On June 1, the U.S. Climate Mayors — a network of more than 300 city leaders, including the mayors of the country’s five largest cities — published a commitment to “adopt, honor, and uphold the commitments to the goals enshrined in the Paris Agreement.” The cities would carry out the promises Donald Trump had abandoned.
I have bad news for this feel-good caucus. Want to fight climate change? You have to fight cars. In the nation’s largest cities, cars account for about a third of greenhouse gas emissions. Nationally, transportation is now the single largest contributor to carbon emissions.
And it gets worse, at least from a political perspective. Mayors can fund transit, build bus and bike lanes, end free parking, and reform building codes that require it. (Though they mostly don’t.) But ultimately, the only way to combat American automobile dependency is to reform the way we build, and in particular, to help avoid low-density settlement patterns that make it impractical or impossible for Americans to get anywhere without a personal car.
Berkeley, California, is a great case study. More than 90 percent of voters there picked Hillary Clinton in November, and Jill Stein outperformed Donald Trump. If there’s an American polity with more evident devotion to fighting climate change, I don’t know where. The town is home to the University of California and the Lawrence Berkeley National Laboratory. Mayor Jesse Arreguin has promised to introduce a bill to bind the city to the commitments of the Paris Agreement.
But even in Berkeley, liberals have a blind spot when it comes to housing policy and the transportation choices it requires. As a councilman in 2014, Arreguin pushed a ballot measure putting super-strict conditions on new development. It failed, but his elevation to mayor in November was seen as a reproach of his opponent Laurie Capitelli’s pro-development record.
…The fewer people live in Berkeley and other job-rich, close-in Bay Area cities and suburbs, the more people have to drive. More than half of Berkeley’s greenhouse gas emissions come from cars and trucks.
The city’s 2009 Climate Action Plan got it. Reducing vehicle miles traveled is “imperative,” it says. “The most effective strategy for reducing VMT in the long-term is to site new housing near transit.” It notes that between 1999 and 2006, the city failed to meet the target housing production set by the Regional Housing Needs Allocation, or RHNA. Between 2007 and 2014, the city built about half what the RHNA called for. Yes, that period coincided with a major recession. But Berkeley still lags behind the eight-county Bay Area’s RHNA goal rate of 57 percent.
That plan also passed the buck: “While Berkeley should continue to build more housing, greater emphasis should also be placed on other transit-rich communities that have not met their RHNA goals for accommodating the region’s growth.”

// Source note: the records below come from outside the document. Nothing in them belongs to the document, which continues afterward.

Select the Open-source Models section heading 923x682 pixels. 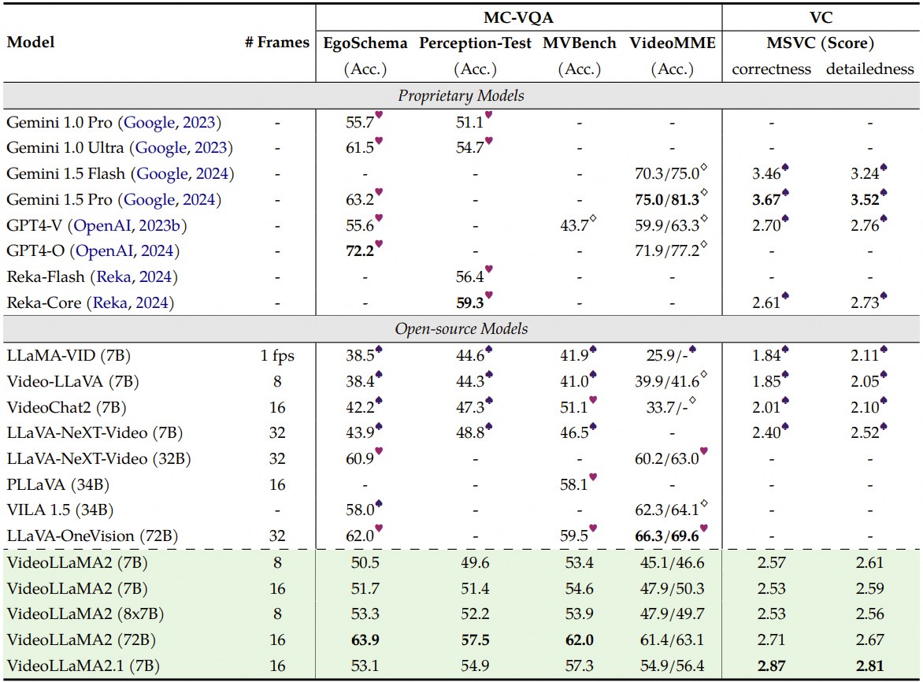(461, 328)
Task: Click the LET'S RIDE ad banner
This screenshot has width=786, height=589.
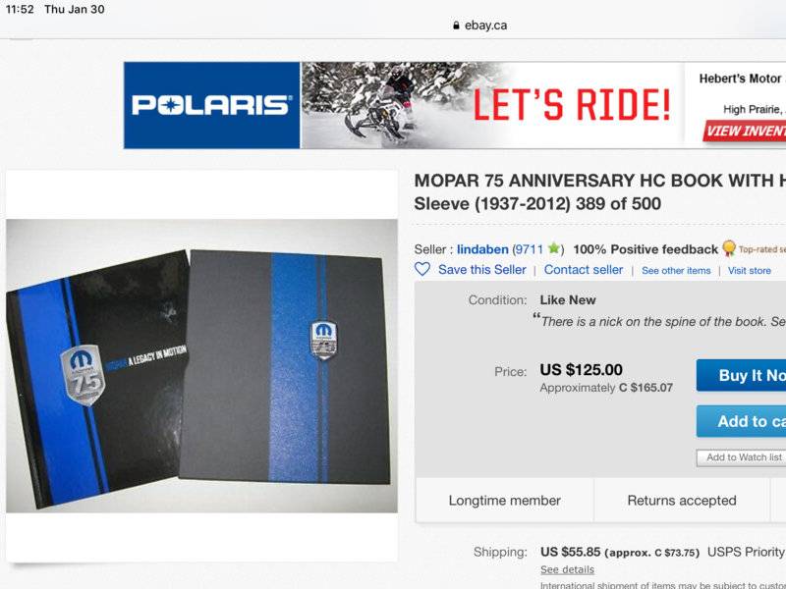Action: click(491, 105)
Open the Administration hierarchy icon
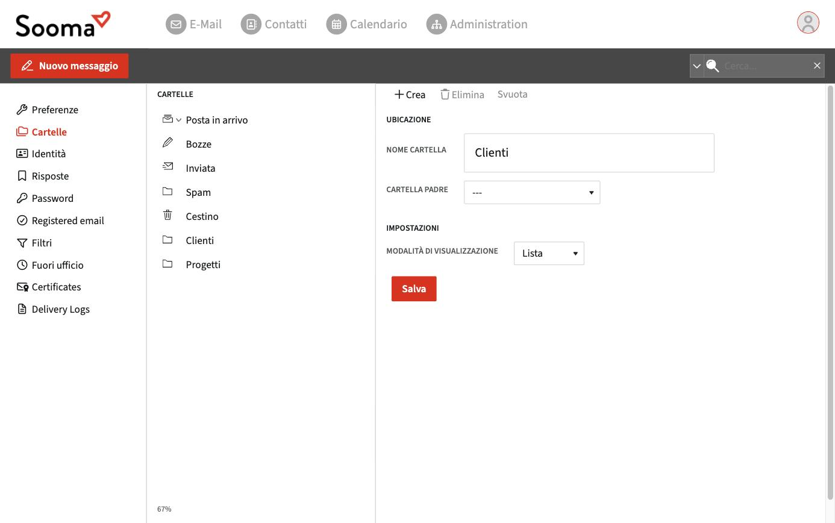Screen dimensions: 835x523 pos(437,24)
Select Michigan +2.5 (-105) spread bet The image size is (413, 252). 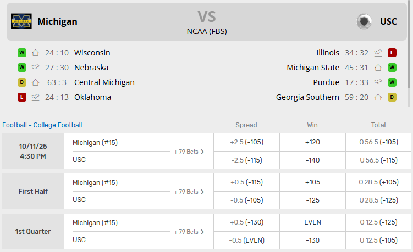point(246,142)
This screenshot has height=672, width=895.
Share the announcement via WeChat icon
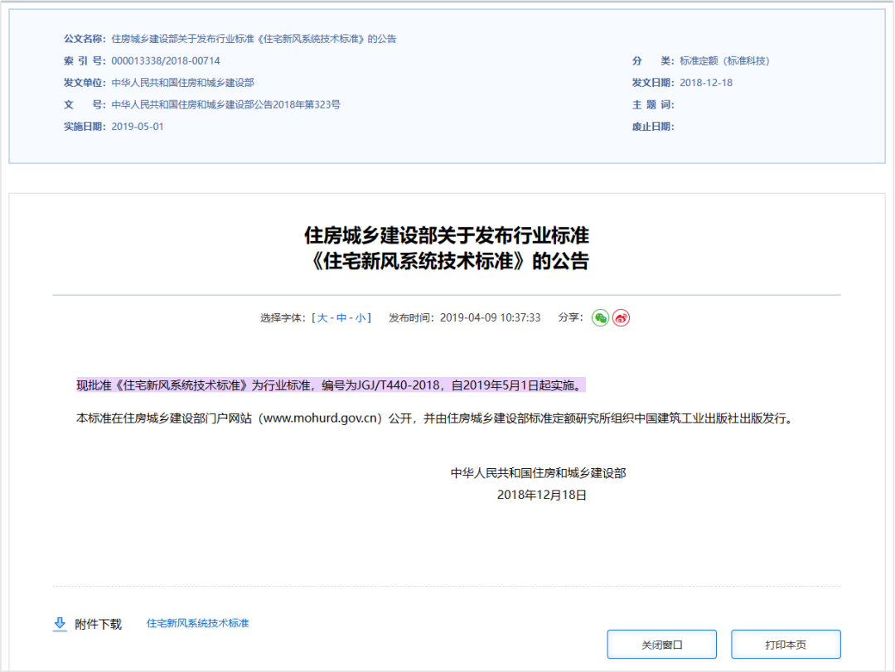coord(600,317)
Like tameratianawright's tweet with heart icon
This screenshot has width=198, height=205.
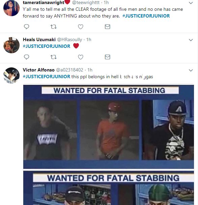click(81, 27)
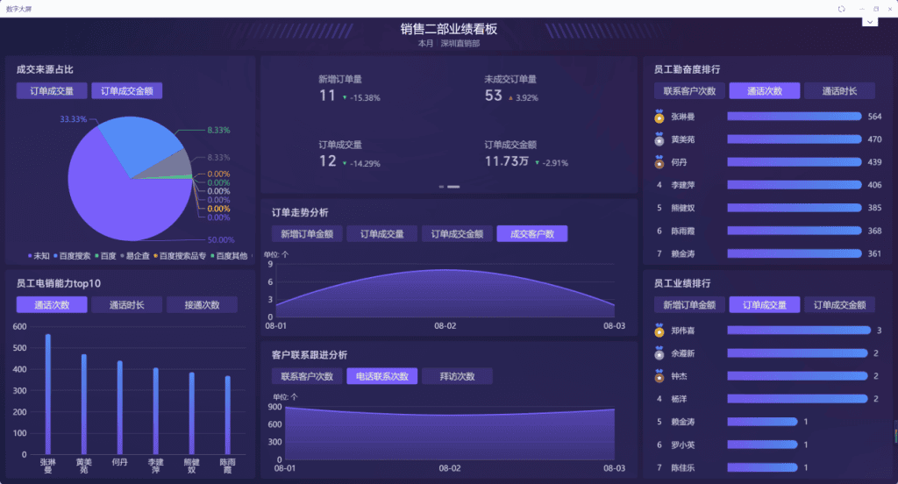Switch to the 成交客户数 tab

coord(531,234)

It’s not wrong. In some ways, it is unfair to single out Berkeley. There are many, many worse actors in the Bay, especially the job-rich, house-poor suburbs of Silicon Valley. Nearly every single city that considers itself a beacon of environmental progressivism has parking minimums, among a host of other policies that perpetuate the status quo.
Corporate actors are hapless: Apple, which is pledging to spend a billion dollars fighting climate change, just built a headquarters with 11,000 parking spaces that condemns its workforce to decades of car commutes.